● **Tasks to carry out**
1. Transcribe the passage of the Tenet review from "All the speculation, the" to "donning the Batsuit.".
2. Answer these questions from the Tenet review:
(a) Which actor plays the Russian supervillain?
(b) What kind of racing appears in a scene where the noise drowns out the dialogue?
(c) Who plays the Indian arms dealer?

● **Quoted text**
Movie Review: At long last “Tenet”

So it was a Bond film all along.

All the speculation, the mystery spinning out of the trailers, the hype. And Christopher Nolan gives us his take on James Bond, tailor-made for our perilous times, a bang-on Bond film buddy picture set in Bizarro World.

“Tenet” unfolds like a screenwriting exercise, a time-bending work of back-engineering a plot from its end to its beginning, and then back again. It gives its heroes a simple dilemma — How do you outsmart somebody with access to the future, who can thus predict your every move?

It turns John David Washington into an action hero, Kenneth Branagh into a Russian supervillain and parks Robert Pattinson in an enviable sidekick role, and in skinny boy combat fatigues at one point. Let’s hope he bulks up before donning the Batsuit.

It promises two and a half hours of sitting in a theater, wearing a mask as we listen to Nolan characters try to make themselves heard through their masks. Kind of a thing with him. Dialogue is lost in many a noisy scene — the Bond style “opening gambit” assault on a Ukrainian opera house, the big bang Bond set piece finale, even in a bit of catamaran racing, where the wind and roar of racing foils cutting through the Mediterranean Sea drown out the words.

“Don’t try to understand it. Feel it.”

Awful things are afoot, and a CIA agent (Washington) is brought up to speed after a near death encounter with modern civilization’s irredeemable villains — Russians.

“Inverted” radioactive bullets point to somebody manipulating time, violently altering the present with help from the future.

The hunt for that “somebody” will require access to a lethally inaccessible Indian arms dealer (Dimple Kapadia), a model-gorgeous trophy wife/art appraiser (Elizabeth Debecki), a “free port” airport vault heist and meetings with and threats from the Russian monster who wants to end us all.

Stopping him will require the help of a mysterious British spy (Pattinson trots out a posh accent for that) and mastering the art of “inversion,” a brawl, shootout and car chase that runs backward and forward in time.

It will require a lot of things left unexplained.

“Ignorance is our ammunition.”

The story beats are Bond movie story beats, so there’s more awe at the spectacle than genuine surprise.

“Tenet,” for all its accents, masks and masked dialogue, does manage light touches. Michael Caine’s obligatory appearance isn’t necessary, but is a delight. And Washington and Pattinson click as reluctant “buddies,” even if Nolan never quite takes the picture there.

It’s an ambitious film, but that’s a given with Nolan.

It’s not his best, although perhaps some of that is a product of the extra months of breathless anticipation and speculation.

In the end, we do “feel it” more than we wholly understand it, despite many a pause to explain “the grandfather paradox” of time travel/history changing and the ways the international super rich avoid meddlesome laws and morality imposed on we mere mortals, with their own economy where those who serve them declare “We put no priority above your property.”

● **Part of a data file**
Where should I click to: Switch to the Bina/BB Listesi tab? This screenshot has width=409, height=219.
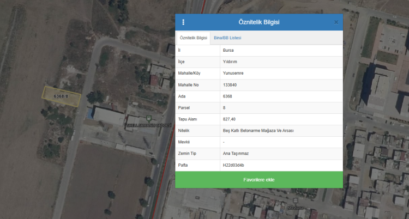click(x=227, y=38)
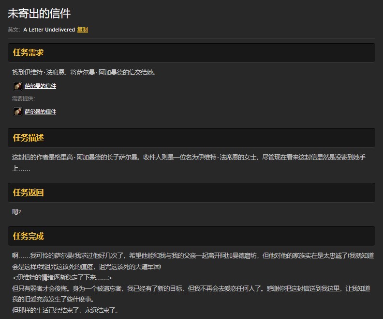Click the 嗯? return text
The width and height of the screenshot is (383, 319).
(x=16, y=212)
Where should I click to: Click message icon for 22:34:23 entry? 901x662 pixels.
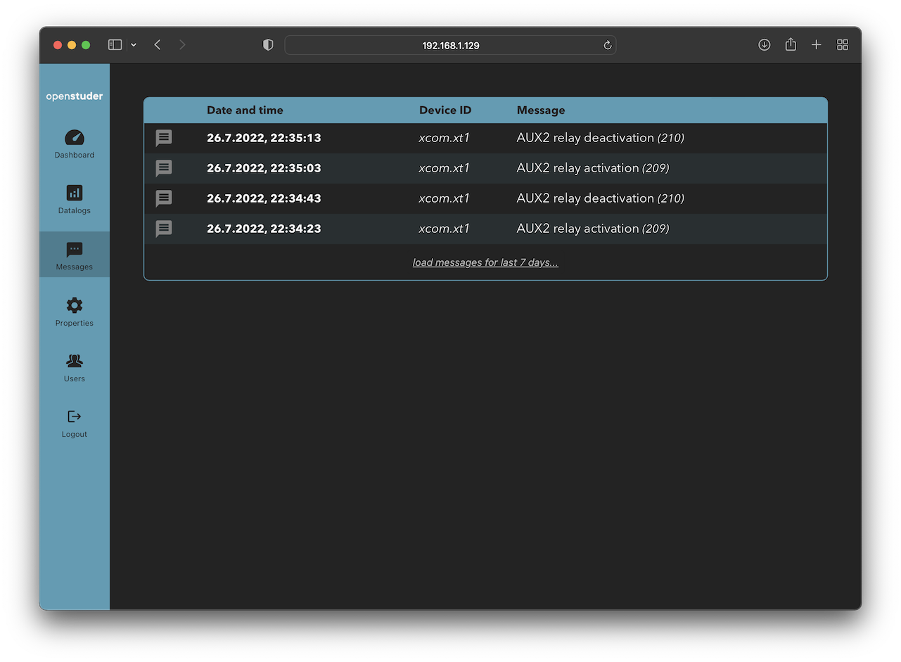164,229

● **Answers below**
1.
All the speculation, the mystery spinning out of the trailers, the hype. And Christopher Nolan gives us his take on James Bond, tailor-made for our perilous times, a bang-on Bond film buddy picture set in Bizarro World.

“Tenet” unfolds like a screenwriting exercise, a time-bending work of back-engineering a plot from its end to its beginning, and then back again. It gives its heroes a simple dilemma — How do you outsmart somebody with access to the future, who can thus predict your every move?

It turns John David Washington into an action hero, Kenneth Branagh into a Russian supervillain and parks Robert Pattinson in an enviable sidekick role, and in skinny boy combat fatigues at one point. Let’s hope he bulks up before donning the Batsuit.

2.
(a) Kenneth Branagh
(b) Catamaran racing
(c) Dimple Kapadia